## Activity list
- A) Rewrite the stretch of the New Mexico budget text from "SANTA FE, N.M." through "to $34 million.", putting "corrections officers" in place of "prison guards".
- B) Answer these questions using the New Mexico budget text:
(i) How much money did the House allocate toward roadwork?
(ii) What was the Senate's vote on the $6.3 billion general fund budget plan?
(iii) What operating budget increase would the district attorney's office overseeing Albuquerque receive?
- C) Continue the New Mexico budget text from where it stops.

SANTA FE, N.M. — The Latest on New Mexico Legislature’s budget proposal for the coming fiscal year (all times local):
A $6.3 billion annual spending bill for New Mexico state government is in limbo after the House of Representatives rejected Senate amendments.
The House voted Tuesday not to concur with an assortment of Senate amendments that provided greater pay increases to police, prison guards and Albuquerque-based prosecutors and more money for state universities.
Leading House budget negotiators say the disagreement hinges on funding for road construction and maintenance. Democratic Rep. Patricia Lundstrom of Gallup says the House allocated $60 million toward roadwork as an engine for economic development and that Senate amendments would have reduced that to $34 million.
The House and Senate are likely to resort to a conference committee to negotiate a compromise.
A proposal to boost New Mexico state spending on public schools, the criminal justice system, business incentives and Medicaid has been approved by the state Senate.
The Senate voted 40-2 on Tuesday to approve a $6.3 billion general fund budget plan for the coming school year that would boost spending by $259 million for the coming fiscal year.
The bill now returns to the House to consider recent amendments. Gov. Susana Martinez has the authority to veto any and all provisions of the final budget.
The district attorney’s office overseeing Albuquerque would receive a 16.5 percent operating budget increase, amid acute concerns about urban crime.

## Records provided
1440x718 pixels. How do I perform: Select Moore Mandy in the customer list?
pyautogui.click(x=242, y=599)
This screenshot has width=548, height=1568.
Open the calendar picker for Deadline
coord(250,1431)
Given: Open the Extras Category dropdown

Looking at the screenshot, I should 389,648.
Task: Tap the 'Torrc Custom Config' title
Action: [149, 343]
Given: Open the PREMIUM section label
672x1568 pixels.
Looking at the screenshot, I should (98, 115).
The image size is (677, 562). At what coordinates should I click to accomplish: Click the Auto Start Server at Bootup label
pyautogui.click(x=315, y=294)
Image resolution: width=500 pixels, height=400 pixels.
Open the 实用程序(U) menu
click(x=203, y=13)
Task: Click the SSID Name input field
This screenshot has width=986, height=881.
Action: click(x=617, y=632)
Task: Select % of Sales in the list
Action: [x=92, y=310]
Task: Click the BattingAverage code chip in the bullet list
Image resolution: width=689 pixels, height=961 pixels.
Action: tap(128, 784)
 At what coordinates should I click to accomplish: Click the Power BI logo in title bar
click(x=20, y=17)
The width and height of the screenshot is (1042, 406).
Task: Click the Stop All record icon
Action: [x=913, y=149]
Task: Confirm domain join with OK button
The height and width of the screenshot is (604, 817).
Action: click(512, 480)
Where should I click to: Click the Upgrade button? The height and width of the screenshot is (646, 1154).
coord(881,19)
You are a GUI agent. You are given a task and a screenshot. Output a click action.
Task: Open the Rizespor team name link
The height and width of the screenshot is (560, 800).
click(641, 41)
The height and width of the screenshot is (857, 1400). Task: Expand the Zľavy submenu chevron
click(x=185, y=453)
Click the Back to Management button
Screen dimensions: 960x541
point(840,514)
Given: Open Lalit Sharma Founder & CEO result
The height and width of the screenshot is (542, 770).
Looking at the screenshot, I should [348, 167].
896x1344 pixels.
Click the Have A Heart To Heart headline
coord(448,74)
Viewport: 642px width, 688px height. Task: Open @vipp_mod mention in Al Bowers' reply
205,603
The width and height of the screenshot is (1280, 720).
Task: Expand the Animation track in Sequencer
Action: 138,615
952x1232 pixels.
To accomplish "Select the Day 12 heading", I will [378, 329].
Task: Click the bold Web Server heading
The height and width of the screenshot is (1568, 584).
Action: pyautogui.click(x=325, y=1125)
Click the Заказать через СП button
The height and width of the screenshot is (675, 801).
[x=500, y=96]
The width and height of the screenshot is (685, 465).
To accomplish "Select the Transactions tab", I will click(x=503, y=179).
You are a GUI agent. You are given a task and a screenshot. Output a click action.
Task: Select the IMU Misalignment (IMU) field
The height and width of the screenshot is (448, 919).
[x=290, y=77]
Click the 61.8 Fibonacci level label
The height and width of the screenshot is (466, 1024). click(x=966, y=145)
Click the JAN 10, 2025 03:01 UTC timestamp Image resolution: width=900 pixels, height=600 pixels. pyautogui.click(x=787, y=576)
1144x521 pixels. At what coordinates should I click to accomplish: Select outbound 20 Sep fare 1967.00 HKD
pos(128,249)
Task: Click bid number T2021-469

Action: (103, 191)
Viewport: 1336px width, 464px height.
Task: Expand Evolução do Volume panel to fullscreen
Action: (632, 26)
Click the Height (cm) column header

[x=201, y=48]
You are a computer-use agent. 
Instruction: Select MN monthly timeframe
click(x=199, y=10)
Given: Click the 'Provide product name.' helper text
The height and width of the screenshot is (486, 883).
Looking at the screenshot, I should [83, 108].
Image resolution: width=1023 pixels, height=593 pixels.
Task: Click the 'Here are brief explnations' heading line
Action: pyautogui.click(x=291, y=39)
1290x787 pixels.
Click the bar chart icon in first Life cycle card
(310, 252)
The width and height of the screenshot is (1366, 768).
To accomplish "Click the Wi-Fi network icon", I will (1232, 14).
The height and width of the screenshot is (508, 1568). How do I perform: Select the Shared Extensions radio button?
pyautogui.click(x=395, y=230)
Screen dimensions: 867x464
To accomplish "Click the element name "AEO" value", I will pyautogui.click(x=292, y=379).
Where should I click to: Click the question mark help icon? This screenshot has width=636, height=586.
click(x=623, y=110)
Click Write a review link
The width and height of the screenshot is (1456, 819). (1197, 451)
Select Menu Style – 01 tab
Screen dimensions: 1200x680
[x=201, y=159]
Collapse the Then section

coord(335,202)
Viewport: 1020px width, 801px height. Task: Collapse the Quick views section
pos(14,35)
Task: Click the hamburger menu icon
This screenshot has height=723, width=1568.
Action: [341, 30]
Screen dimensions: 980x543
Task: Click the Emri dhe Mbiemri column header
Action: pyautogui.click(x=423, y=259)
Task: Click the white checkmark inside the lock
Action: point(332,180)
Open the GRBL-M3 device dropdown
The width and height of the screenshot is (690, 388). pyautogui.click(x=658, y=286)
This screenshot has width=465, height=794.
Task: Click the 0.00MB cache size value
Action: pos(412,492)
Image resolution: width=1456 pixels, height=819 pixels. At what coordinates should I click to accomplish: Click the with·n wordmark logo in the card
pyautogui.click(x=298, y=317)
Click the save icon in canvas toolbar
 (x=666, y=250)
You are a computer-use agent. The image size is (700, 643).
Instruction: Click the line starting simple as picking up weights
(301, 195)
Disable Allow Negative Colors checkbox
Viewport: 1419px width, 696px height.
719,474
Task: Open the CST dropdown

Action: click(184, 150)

## Answers to the exercise
- A)
SANTA FE, N.M. — The Latest on New Mexico Legislature’s budget proposal for the coming fiscal year (all times local):
A $6.3 billion annual spending bill for New Mexico state government is in limbo after the House of Representatives rejected Senate amendments.
The House voted Tuesday not to concur with an assortment of Senate amendments that provided greater pay increases to police, corrections officers and Albuquerque-based prosecutors and more money for state universities.
Leading House budget negotiators say the disagreement hinges on funding for road construction and maintenance. Democratic Rep. Patricia Lundstrom of Gallup says the House allocated $60 million toward roadwork as an engine for economic development and that Senate amendments would have reduced that to $34 million.

- B)
(i) $60 million
(ii) 40-2
(iii) A 16.5 percent increase

- C)
The budget bill includes pay increases of at least 2 percent to all state workers and slightly more for public school teachers. Statewide elected officials including the governor, attorney general and secretary of state would earn 10 percent more beginning next year. State police, parole officers and prison guards would get a 8.5 percent pay boost.
The New Mexico Senate is debating a proposed $259 million increase in state spending aimed at public schools and law enforcement.
The $6.3 billion general fund spending plan for the coming fiscal year reached the Senate floor on Tuesday for discussion and a possible vote.
Recent amendments to the bill provide greater pay increases to state police, corrections officers and prosecutors, responding to pressure from GOP Gov. Susana Martinez.
A rebound in the oil and natural gas sectors is providing a fiscal windfall to the state after two years of austere budgeting.
Members of the Democrat-led Legislature have endorsed base-pay increases for teachers and state workers.
More money would go toward district attorneys, a space launch facility, tourism promotion and business subsidies. Spending increases also are geared toward expanding preschool.